Monday, February 16, 2009

How Selfish Are Republicans?

Do Republican politicians even want the economy to recover? Are they placing their own self-interests before the interests of their constituents? It seems to me that all that the Republican politicians want to do right now is to try to make Barack Obama look bad. Good luck with that. Instead of making Obama look bad they are simply digging their own graves. They are continuing the terrible Bush legacy of pettiness, bullheadedness, and assholeness. The American public eventually caught up with how bad Bush was, and eventually they will catch up with how bad the remaining Republican politicians are.

These petty bastards should put partisan politics aside and actually try to do something to help this country and its citizens!!! In other words, stop being assholes!!!

From Opposing Obama on Stimulus, Republicans Party Like It's 1993 by Jon Perr:

Ultimately, of course, history was not kind to the Republican obstructionists who put politics before public policy. Reagan's massive 1981 tax cuts led to even more massive budget deficits, forcing the Gipper to later raise taxes twice. George W. Bush, too, saw the federal government hemorrhage red ink and presided over the worst eight-year economic record of any modern American president. Meanwhile, Democrat Bill Clinton's tenure in the 1990's witnessed rapid economic growth, low unemployment, balanced budgets and projected surpluses.

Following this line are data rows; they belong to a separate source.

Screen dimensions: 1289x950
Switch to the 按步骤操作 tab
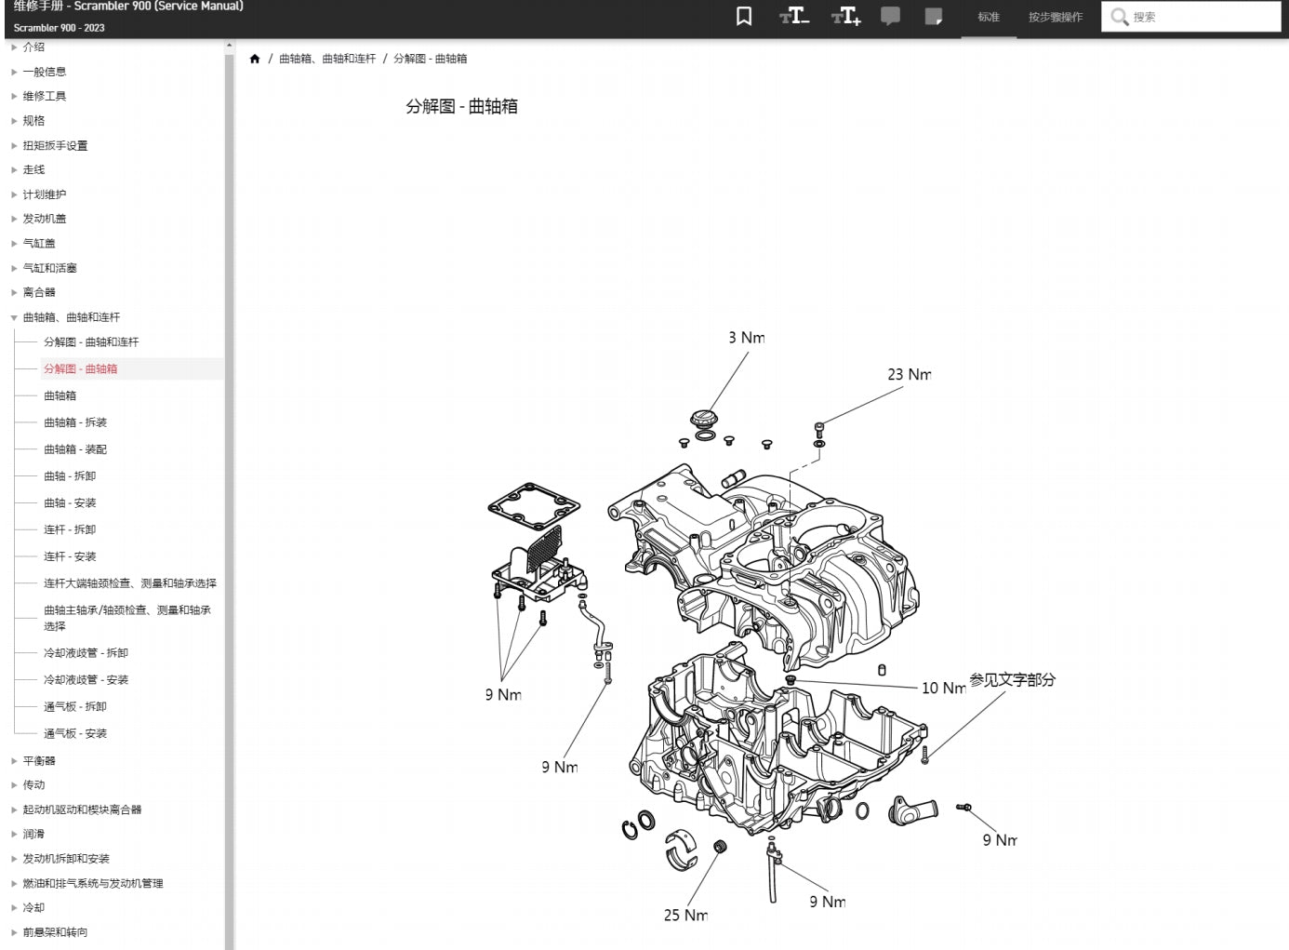(1055, 16)
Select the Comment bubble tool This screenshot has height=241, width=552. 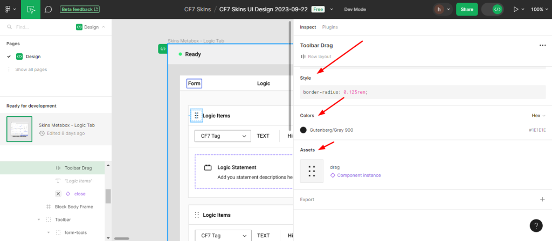click(48, 10)
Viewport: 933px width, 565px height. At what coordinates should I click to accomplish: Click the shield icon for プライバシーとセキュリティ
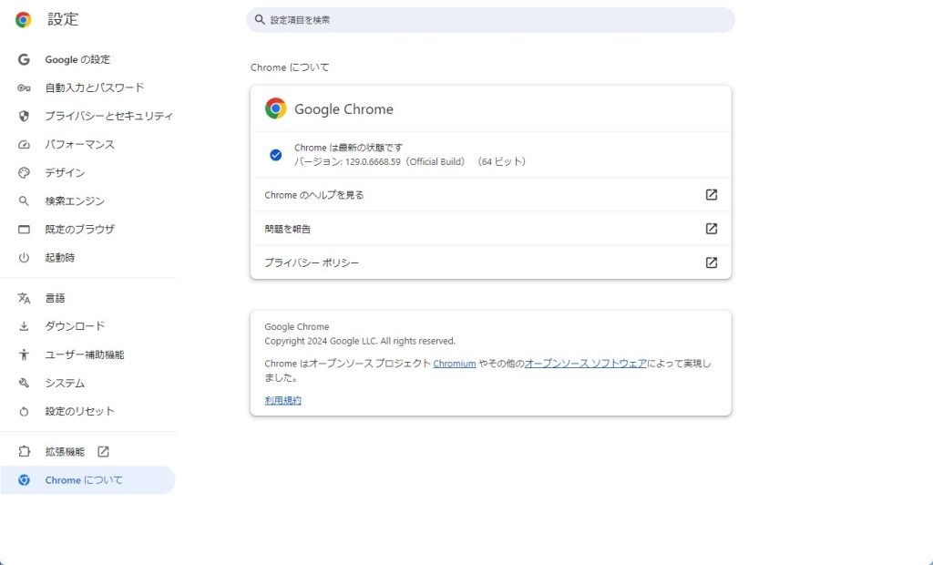pos(25,116)
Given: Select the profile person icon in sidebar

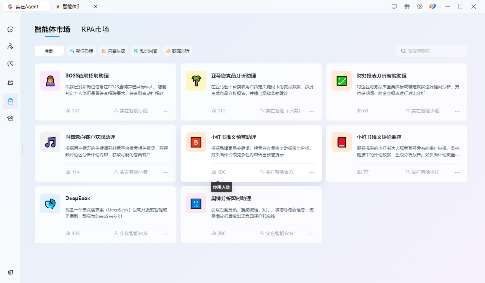Looking at the screenshot, I should coord(10,46).
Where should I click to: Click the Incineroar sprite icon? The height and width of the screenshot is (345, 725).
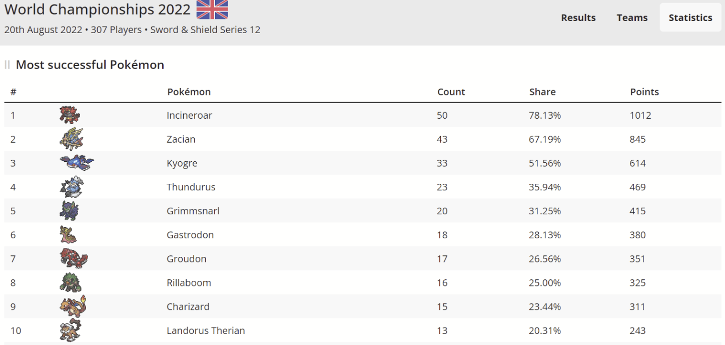[69, 115]
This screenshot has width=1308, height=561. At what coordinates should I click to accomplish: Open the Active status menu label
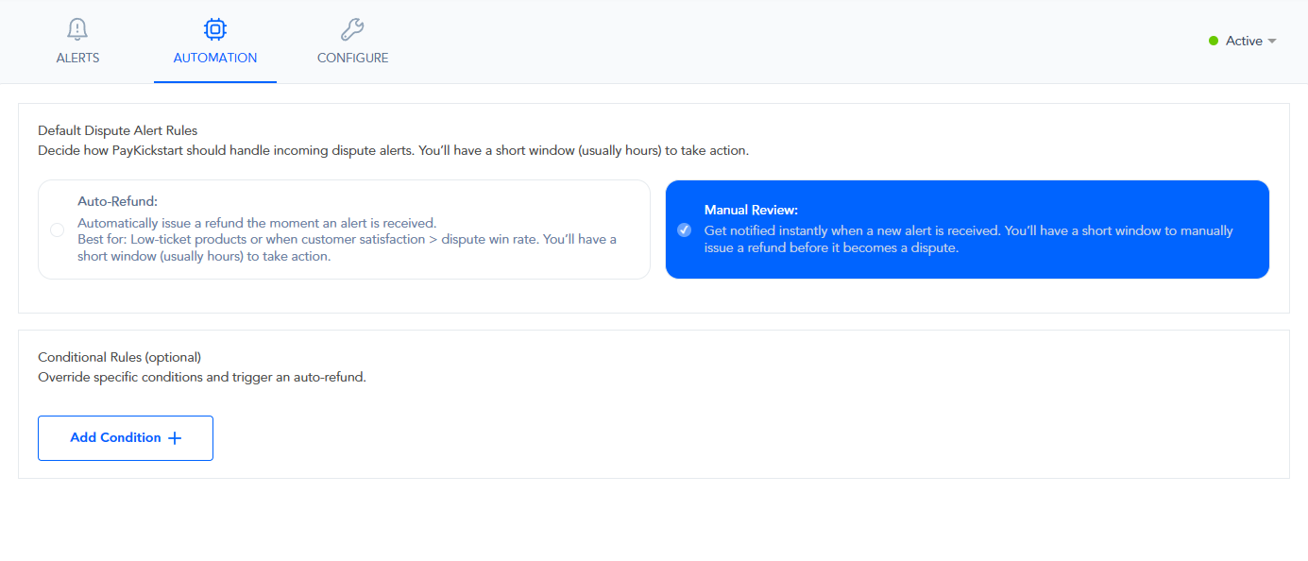(x=1244, y=42)
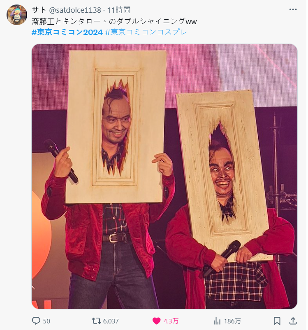308x330 pixels.
Task: Click the left door panel in the photo
Action: coord(116,127)
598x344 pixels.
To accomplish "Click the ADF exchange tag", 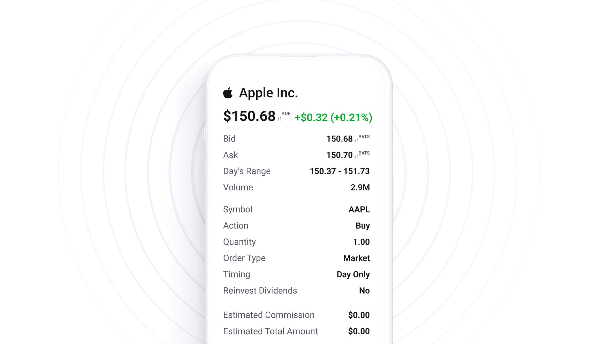I will (286, 114).
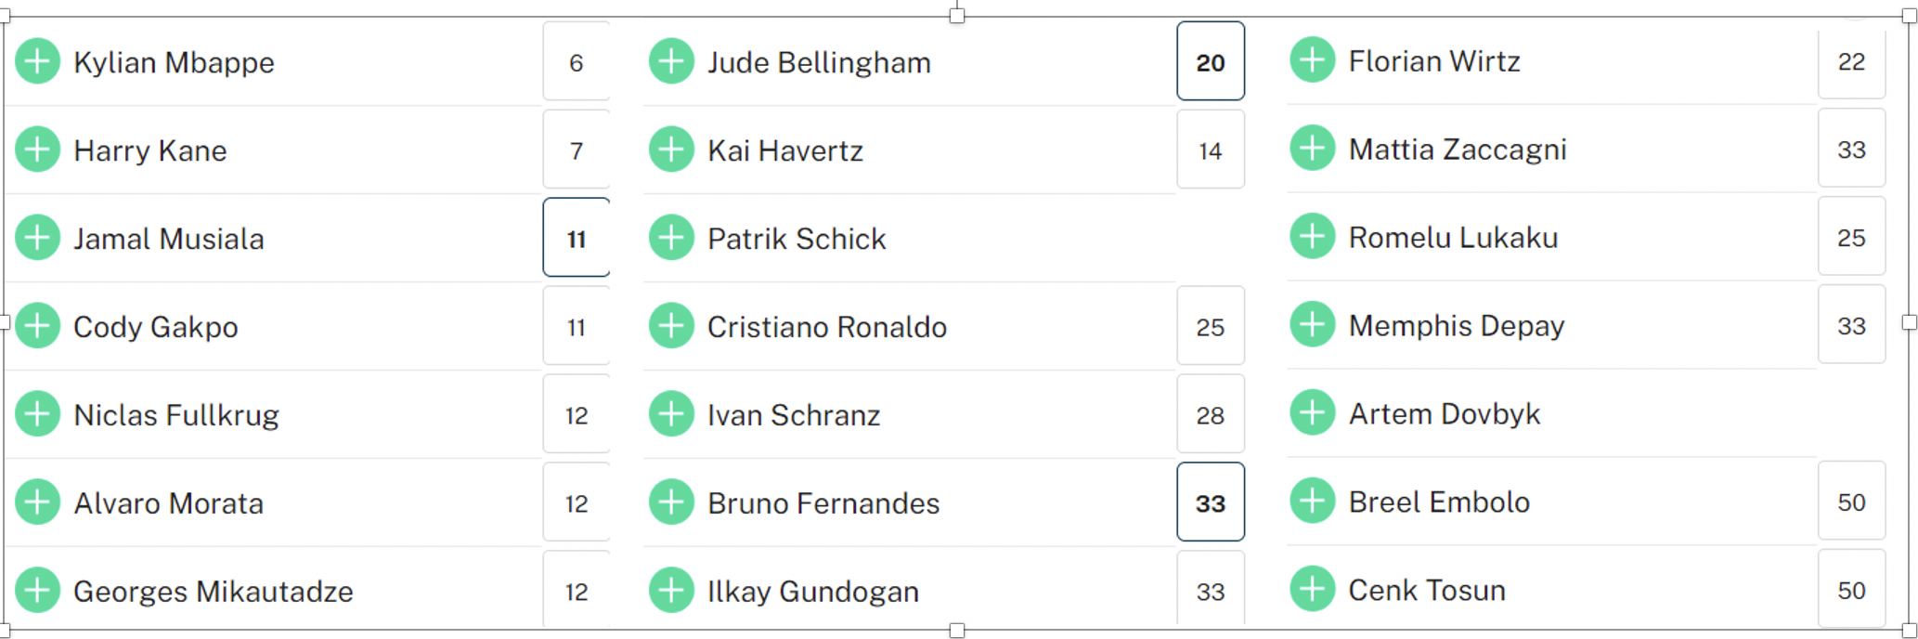Add Patrik Schick with the plus icon
Viewport: 1918px width, 639px height.
pos(671,238)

As for Barack Obama, it's clear that he's in for more of the same treatment as Bill Clinton. No doubt with a twinkle in his eye, Karl Rove said Thursday of the Republicans' stimulus stonewalling, "they are playing their hand extraordinarily well." Through their onstructionism, he said, "House Republicans have used the stimulus bill to redefine their party." And Bill Kristol, who almost single-handedly rallied the GOP to block the Clinton health care plan in 1994, last week called on Republicans to give Barack Obama a repeat on the stimulus - and just about everything else:
"But the loss of credibility, even if they jam it through, really hurts them on the next, on the next piece of legislation. Clinton got through his tax increases in '93, it was such a labor and he had to twist so many arms to do it and he became so unpopular...

...That it made, that it made it so much easier to then defeat his health care initiative. So, it's very important for Republicans who think they're going to have to fight later on on health care, fight later on maybe on some of the bank bailout legislation, fight later on on all kinds of issues."
And so it goes. Even in defeat, the Republicans want to party like it's 1993.
When will the remaining Republican voters wake up to the fact that Republican politicians put themselves first, corporate America second, and American citizens last?

Update:
Why is Karl Rove a weekly op-ed writer for The Wall Street Journal, a Newsweek columnist and writing a book to be published by Simon & Schuster when he should be in jail?